My Oma, born Emma, Johanna,Jacoba,Kranennburg, had more middle names than I can recall- which was common of aristrocats of Dutch Society. And born of Dutch aristrocrats, she was. Born in the 1800's- Her father was a Dutch Merchant, shipping goods from South America and the Dutch Indies to Holland. She had several illustrious Uncles,,,,one an astronomer appointed to the Queen of Holland (whom named a star in honor of his neice,,,,very rare, given the times and telescopes to peruse the heavens). Another, was a member of the Dutch Parliment who coronated the Queen. Both are listed in "Who's Who" for the record. And yet another, who was also a Merchant, buying/selling trading in the Indies and South America.
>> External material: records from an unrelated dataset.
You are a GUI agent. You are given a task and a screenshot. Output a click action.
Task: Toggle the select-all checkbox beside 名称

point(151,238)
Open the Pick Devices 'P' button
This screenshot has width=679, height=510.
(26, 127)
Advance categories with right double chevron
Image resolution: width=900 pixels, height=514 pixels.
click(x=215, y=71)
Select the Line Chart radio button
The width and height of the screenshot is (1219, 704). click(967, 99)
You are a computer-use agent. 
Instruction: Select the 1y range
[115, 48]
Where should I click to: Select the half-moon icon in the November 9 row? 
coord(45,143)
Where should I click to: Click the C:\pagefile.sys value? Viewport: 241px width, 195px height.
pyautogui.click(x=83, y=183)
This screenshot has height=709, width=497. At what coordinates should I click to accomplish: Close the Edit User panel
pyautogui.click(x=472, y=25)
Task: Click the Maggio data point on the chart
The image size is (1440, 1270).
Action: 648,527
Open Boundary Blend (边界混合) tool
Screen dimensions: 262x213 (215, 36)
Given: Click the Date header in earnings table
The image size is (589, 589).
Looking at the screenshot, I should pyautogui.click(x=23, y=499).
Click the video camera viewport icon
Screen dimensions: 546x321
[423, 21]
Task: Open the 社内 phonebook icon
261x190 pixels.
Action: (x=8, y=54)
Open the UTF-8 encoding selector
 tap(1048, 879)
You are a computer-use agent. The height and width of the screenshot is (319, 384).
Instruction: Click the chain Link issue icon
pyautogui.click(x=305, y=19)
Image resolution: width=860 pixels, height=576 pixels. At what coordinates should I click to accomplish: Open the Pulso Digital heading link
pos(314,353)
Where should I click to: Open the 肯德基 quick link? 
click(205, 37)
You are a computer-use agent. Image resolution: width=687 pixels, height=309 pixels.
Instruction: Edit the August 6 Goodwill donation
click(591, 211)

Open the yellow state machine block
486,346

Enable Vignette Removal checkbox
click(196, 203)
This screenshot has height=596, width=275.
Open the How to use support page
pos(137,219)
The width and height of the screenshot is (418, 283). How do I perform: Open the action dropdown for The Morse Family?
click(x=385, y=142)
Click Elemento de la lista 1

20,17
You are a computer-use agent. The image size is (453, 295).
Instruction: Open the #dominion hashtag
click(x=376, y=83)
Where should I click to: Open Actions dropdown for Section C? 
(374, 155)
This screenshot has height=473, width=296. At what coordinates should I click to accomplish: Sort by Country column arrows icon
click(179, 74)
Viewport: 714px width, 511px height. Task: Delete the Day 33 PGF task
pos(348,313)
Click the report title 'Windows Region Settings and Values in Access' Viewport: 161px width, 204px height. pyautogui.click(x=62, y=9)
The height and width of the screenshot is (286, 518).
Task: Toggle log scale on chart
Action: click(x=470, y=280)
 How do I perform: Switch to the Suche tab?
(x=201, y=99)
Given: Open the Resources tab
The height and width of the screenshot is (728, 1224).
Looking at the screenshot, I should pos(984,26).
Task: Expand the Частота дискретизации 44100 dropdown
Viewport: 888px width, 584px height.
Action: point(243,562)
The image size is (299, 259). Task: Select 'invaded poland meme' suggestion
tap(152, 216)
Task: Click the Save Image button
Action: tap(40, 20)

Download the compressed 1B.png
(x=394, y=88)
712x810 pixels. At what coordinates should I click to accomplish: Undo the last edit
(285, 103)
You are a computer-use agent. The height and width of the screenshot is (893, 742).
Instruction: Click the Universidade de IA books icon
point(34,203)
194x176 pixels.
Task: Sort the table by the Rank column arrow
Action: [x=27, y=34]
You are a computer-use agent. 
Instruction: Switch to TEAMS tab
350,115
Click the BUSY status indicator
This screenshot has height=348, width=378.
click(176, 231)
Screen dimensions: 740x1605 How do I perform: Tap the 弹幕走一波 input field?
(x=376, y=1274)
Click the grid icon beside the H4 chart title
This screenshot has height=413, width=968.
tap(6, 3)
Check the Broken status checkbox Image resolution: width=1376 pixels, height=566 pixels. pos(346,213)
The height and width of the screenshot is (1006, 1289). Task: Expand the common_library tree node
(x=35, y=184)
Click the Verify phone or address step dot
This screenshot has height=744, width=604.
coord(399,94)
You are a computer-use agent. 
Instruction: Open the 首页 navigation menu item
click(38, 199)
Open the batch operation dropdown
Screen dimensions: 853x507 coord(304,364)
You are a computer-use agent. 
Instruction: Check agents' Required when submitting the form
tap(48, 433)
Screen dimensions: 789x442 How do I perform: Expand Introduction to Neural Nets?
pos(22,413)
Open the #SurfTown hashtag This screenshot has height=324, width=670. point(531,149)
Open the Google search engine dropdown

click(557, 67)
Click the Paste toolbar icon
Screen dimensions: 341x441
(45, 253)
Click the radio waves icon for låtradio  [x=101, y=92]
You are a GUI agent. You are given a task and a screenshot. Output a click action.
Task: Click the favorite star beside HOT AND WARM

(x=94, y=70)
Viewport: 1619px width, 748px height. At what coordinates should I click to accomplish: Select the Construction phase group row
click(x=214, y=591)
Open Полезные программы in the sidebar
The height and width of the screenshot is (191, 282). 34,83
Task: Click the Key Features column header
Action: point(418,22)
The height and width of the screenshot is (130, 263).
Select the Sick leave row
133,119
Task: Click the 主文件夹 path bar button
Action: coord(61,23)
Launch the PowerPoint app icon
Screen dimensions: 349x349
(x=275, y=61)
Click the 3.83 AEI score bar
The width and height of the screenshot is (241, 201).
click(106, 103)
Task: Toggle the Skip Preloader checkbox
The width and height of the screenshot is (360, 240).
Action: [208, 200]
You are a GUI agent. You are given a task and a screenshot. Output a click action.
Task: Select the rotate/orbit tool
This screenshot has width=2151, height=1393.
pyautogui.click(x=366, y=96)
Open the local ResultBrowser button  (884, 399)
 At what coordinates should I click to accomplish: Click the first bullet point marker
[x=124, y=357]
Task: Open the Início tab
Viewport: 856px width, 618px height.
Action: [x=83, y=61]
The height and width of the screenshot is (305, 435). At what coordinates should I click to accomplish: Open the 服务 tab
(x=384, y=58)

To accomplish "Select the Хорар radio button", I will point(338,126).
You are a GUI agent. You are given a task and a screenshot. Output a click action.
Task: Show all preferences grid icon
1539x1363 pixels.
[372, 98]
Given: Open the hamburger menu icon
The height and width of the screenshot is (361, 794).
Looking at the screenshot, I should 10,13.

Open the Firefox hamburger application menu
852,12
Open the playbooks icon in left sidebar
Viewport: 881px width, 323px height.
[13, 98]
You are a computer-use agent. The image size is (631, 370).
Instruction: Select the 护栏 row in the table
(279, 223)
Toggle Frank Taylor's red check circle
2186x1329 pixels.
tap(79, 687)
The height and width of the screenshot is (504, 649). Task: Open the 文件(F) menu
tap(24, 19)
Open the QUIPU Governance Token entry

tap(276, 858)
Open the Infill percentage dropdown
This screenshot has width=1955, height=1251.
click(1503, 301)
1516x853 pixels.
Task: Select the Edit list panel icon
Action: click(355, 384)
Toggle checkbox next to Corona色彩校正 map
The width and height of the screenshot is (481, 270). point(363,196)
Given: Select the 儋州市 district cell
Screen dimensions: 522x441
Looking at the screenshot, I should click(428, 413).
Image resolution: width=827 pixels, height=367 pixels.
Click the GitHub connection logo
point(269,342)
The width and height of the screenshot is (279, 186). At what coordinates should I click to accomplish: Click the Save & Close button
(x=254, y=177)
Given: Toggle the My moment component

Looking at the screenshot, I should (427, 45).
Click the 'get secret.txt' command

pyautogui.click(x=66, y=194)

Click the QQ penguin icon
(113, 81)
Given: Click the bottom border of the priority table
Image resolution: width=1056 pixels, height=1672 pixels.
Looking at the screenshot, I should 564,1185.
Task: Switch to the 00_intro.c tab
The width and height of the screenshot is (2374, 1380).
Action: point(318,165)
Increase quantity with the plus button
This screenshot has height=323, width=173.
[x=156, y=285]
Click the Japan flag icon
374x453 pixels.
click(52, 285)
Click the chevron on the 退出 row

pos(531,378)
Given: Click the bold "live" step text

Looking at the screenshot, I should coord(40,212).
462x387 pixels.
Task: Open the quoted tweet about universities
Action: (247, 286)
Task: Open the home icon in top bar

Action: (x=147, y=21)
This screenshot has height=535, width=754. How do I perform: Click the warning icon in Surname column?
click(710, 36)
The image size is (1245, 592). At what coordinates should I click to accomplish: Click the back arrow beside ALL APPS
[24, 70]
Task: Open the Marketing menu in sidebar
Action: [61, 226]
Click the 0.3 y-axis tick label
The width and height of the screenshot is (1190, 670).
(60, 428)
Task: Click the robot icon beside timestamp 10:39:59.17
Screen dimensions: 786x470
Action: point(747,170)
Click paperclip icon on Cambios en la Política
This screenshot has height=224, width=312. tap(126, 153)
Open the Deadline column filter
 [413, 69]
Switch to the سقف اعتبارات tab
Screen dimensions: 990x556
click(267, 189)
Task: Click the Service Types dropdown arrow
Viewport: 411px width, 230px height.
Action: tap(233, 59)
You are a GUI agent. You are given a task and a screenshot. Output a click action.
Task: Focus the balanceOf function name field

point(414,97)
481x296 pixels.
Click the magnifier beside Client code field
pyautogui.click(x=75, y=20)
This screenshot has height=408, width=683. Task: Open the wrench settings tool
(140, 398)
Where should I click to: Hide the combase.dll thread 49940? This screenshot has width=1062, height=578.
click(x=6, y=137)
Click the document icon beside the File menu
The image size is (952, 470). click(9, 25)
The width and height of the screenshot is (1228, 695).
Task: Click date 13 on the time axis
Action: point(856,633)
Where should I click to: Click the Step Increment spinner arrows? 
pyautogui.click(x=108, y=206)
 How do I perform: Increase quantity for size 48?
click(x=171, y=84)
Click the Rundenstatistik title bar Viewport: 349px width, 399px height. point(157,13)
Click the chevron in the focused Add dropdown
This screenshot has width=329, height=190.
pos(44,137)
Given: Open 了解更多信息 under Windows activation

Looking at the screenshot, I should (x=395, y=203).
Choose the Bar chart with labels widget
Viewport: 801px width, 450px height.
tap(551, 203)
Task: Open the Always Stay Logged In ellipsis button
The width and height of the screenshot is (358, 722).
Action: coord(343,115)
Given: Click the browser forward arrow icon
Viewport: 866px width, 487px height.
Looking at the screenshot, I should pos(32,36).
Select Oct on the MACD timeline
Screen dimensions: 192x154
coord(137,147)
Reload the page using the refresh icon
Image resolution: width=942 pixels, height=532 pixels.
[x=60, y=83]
And her sister, Tante' Betsey.
Emma's mother,in her day, (my Great Grandmother),would often travel to Paris and peruse the latest fashions of the courture,,,,,and then go home and make them. (I'd like to think that is where I got my ability to sew and design clothing, although I haven't done it in years!)
When Emma was in her teens, her father had a large ship returning from the Indies sink, carrying his cargo to the bottom of the sea. This was a major loss for him financially, socially and emotionally, for he had not done as well in business investments or as in his financial life as his male siblings. Emma's father, my Great grandfather, took his own life from financial ruin.
In those, her adolescent years, Emma left her home and helped her Uncle Corneilius's children as they ventured to live in Johannesburg ( South Africa), Montevideo (South America),and the Dutch Indies (Indonesia). While I was growing up, she'd tell me of tremendous storms-blowing huge tarauntialla's out of the trees onto the beaches and she and the other women would go out when the storm's subsided and stick them/kill them with their large hat pins.
Upon returning to Europe, after her adventures, she met my German Grandfather at a Yachting Resort/Inn on the Rhine, she could speak 5 languages and had had great travels throughout the world, given the era, and of course, all, remarkable for a woman.
And later, after their marriage and immigration to the US, as formerly mentioned, she muddled through English in her 40's to get them cross country to Washington State, with their children and to start a new life.
Shortly thereafter, during WWII, her youngest brother Fritz, with his wife and children were being held by the Japanese in a prison of war camp in Indonesia. (All the Dutch were taken prisoner.)And, they recieved news of her sister Betsey and her Mother, being killed in a bombing in Germany.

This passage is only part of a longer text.